Homer D. Schmidt brought this action in the circuit court of White County, Arkansas on November 30,1989, as the administrator of the estate of his deceased wife, Betty Schmidt. Appellant alleged medical malpractice on the part of the defendants, Dr. Mark Gibbs, Dr. Stanley Browning, Arkansas'Anesthesia, P.A., and Baptist Medical Center. On March 30,1989, Betty Schmidt was asleep under general anesthesia for a tracheostomy procedure being performed by Dr. Mark Gibbs. While performing the operation, Dr. Gibbs was utilizing a cauterizing machine, referred to as a “bovie.” The bovie machine is a heat producing device used to make an incision in the patient’s trachea. During the operation, a flame of fire approximately six inches in length emanated from the patient’s throat which flame was extinguished by the nurse anesthetist and nurses. The appellant alleged that the injuries Betty Schmidt suffered from the fire were a contributing proximate cause of her subsequent death on April 11, 1989.
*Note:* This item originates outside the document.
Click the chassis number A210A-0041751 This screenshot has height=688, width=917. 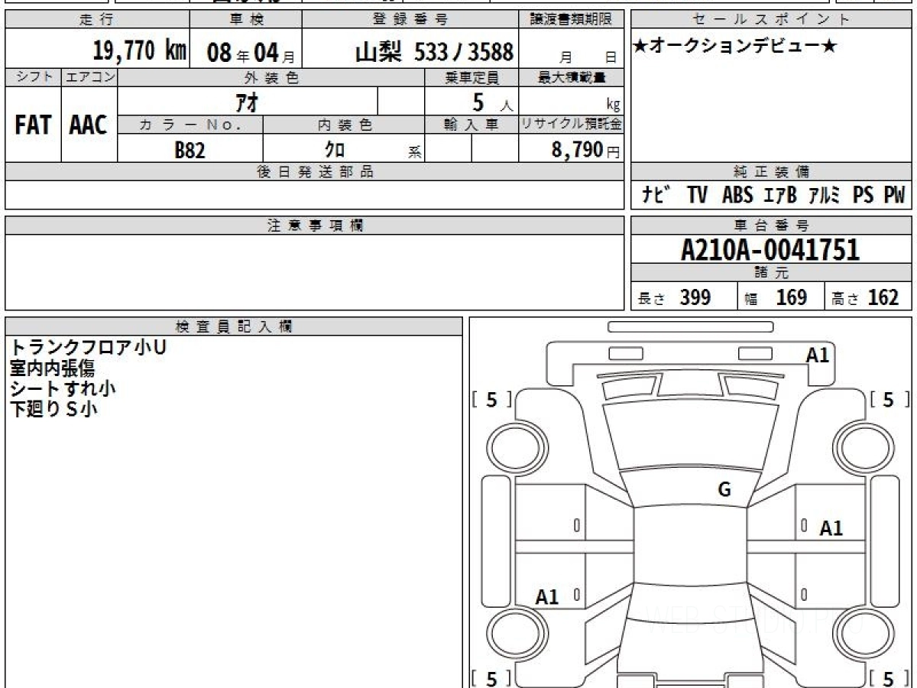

Dr. Stanley Browning, though not present at the time, was the anesthesiologist supervising Terry Ray, the nurse anesthetist who actually induced the anesthesia. Both Dr. Browning and Nurse Ray were employees of the Defendant, Arkansas Anesthesia, P.A. The nurses present were employees of Baptist Medical Center and the equipment utilized in the operation procedure was the property of Baptist Medical Center. Baptist Medical Center is insured by St. Paul Fire and Marine Insurance Company. In addition to specific allegations of ordinary negligence against each of the named defendants, the appellant alleged that the defendants were all jointly liable under the doctrine of res ipsa loquitur.
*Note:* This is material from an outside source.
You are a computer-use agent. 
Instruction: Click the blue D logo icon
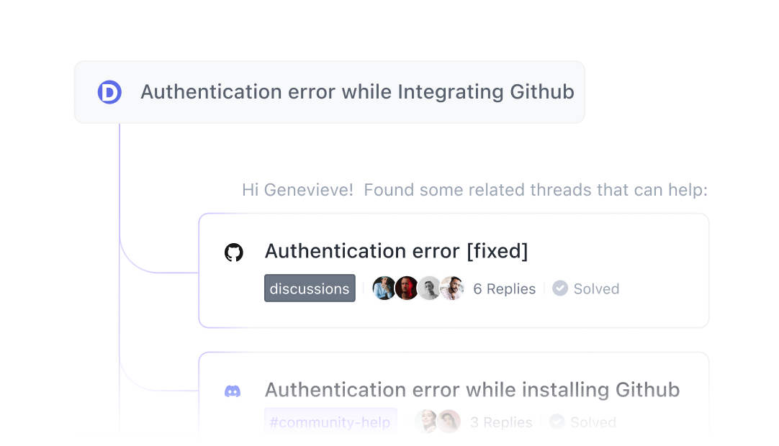(x=109, y=92)
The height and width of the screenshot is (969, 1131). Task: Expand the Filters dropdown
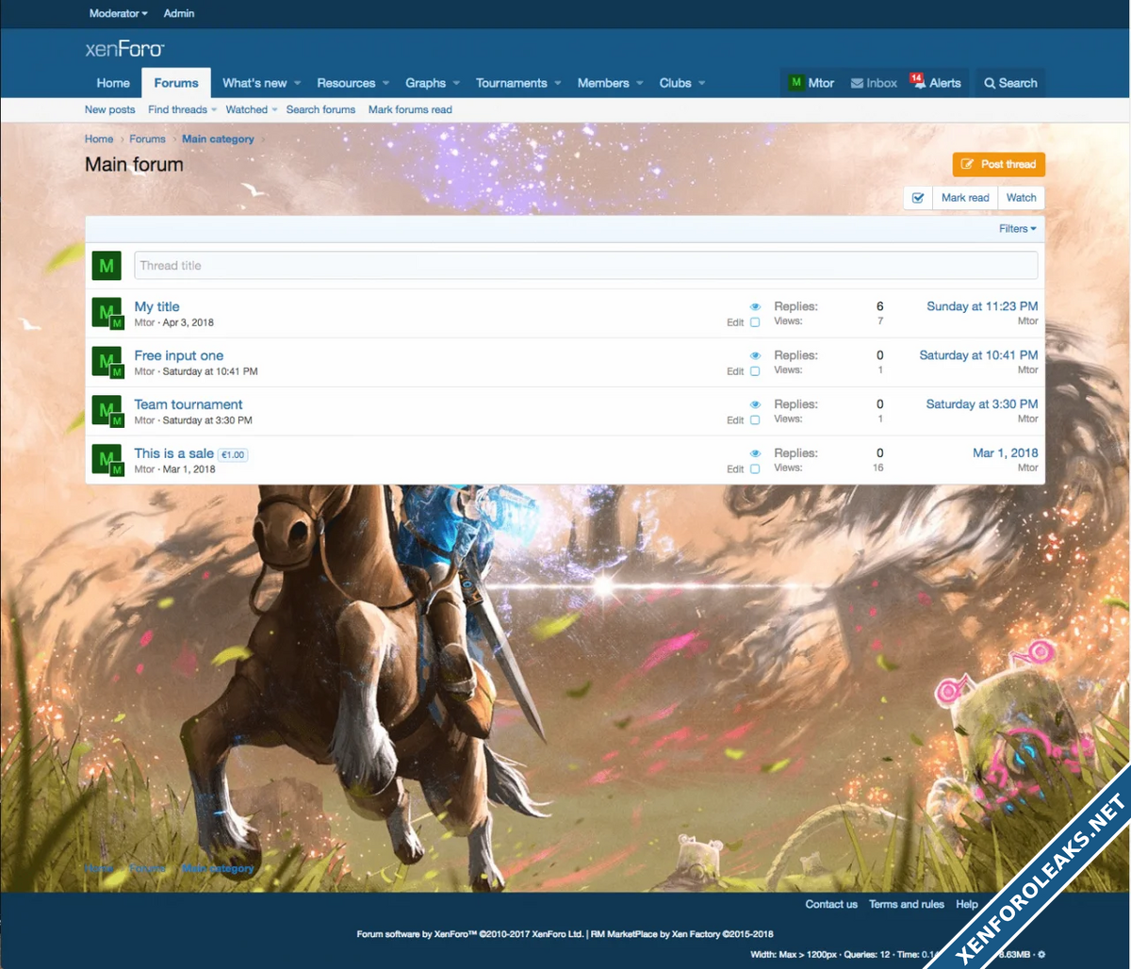coord(1017,229)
During the discovery process, the appellant named Dr. Mervyn Jeffries as his expert witness on the issues of liability and damages. A discovery deposition of Dr. Jeffries was taken. In that deposition, Dr. Jeffries testified that Dr. Gibbs was negligent. He was asked the following:

Q. Are you in any way critical of the nurses in the care they provided during the tracheostomy procedure?
A. No.
Q. Are you critical of anyone other than Dr. Gibbs with respect to the fire occurring during the tracheostomy?
A. No.

Upon inquiry by counsel for appellees, Browning and Arkansas Anesthesia, P.A., Dr. Jeffries testified that the care and treatment rendered by Dr. Browning, Nurse Ray, and thus, Arkansas Anesthesia, P.A., was not below the standard of care in the community. It is important to note that Dr. Jeffries did not express an opinion on whether the involvement or care and treatment of Betty Schmidt by the nursing team or Baptist Medical Center was within or below the standard of care for the community.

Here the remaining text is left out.